** YOUR OBJECTIVE **
All lines holding the word "computer" should be located in the records and copied.

** DATASET RECORDS **
--

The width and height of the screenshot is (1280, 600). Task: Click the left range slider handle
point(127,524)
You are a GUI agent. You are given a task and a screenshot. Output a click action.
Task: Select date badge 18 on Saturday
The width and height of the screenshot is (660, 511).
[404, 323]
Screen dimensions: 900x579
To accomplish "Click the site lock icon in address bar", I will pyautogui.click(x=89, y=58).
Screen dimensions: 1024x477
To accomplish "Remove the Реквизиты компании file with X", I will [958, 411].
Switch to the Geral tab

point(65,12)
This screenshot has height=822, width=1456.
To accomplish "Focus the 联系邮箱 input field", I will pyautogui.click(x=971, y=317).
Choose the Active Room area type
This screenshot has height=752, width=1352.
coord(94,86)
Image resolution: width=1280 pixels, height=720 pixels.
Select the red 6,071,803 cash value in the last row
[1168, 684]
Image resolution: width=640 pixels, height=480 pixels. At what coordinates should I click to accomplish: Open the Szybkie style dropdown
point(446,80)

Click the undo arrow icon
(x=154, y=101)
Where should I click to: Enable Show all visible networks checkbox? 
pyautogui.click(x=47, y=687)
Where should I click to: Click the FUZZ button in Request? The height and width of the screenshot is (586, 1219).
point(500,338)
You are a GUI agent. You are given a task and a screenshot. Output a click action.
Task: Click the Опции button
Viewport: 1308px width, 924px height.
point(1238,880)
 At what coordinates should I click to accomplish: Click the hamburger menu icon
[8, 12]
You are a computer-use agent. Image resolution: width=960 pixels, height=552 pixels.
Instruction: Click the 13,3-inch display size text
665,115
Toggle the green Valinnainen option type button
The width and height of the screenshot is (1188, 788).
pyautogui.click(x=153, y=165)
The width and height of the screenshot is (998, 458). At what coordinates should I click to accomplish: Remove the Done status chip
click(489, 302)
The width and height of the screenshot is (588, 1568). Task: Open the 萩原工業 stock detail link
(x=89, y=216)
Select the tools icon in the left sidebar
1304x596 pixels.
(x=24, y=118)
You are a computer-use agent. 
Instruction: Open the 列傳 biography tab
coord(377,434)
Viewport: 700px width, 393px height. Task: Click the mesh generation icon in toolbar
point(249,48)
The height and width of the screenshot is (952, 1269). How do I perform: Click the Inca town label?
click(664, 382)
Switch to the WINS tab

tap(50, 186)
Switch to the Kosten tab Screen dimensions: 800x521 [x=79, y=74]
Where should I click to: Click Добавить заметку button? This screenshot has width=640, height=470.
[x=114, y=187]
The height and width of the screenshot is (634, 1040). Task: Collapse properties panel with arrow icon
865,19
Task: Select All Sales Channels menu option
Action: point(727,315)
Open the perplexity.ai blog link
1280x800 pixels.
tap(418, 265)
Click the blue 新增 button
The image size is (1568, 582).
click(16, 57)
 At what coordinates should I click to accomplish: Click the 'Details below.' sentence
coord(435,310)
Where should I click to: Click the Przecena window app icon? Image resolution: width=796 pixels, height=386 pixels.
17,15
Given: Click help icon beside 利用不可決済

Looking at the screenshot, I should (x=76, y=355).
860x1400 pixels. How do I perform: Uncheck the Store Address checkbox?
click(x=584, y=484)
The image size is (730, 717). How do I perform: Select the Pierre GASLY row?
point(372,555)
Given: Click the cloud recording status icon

--

** ANSWER SECTION **
You are a computer-use agent. Image resolution: width=960 pixels, height=552 pixels.
You are a computer-use agent. 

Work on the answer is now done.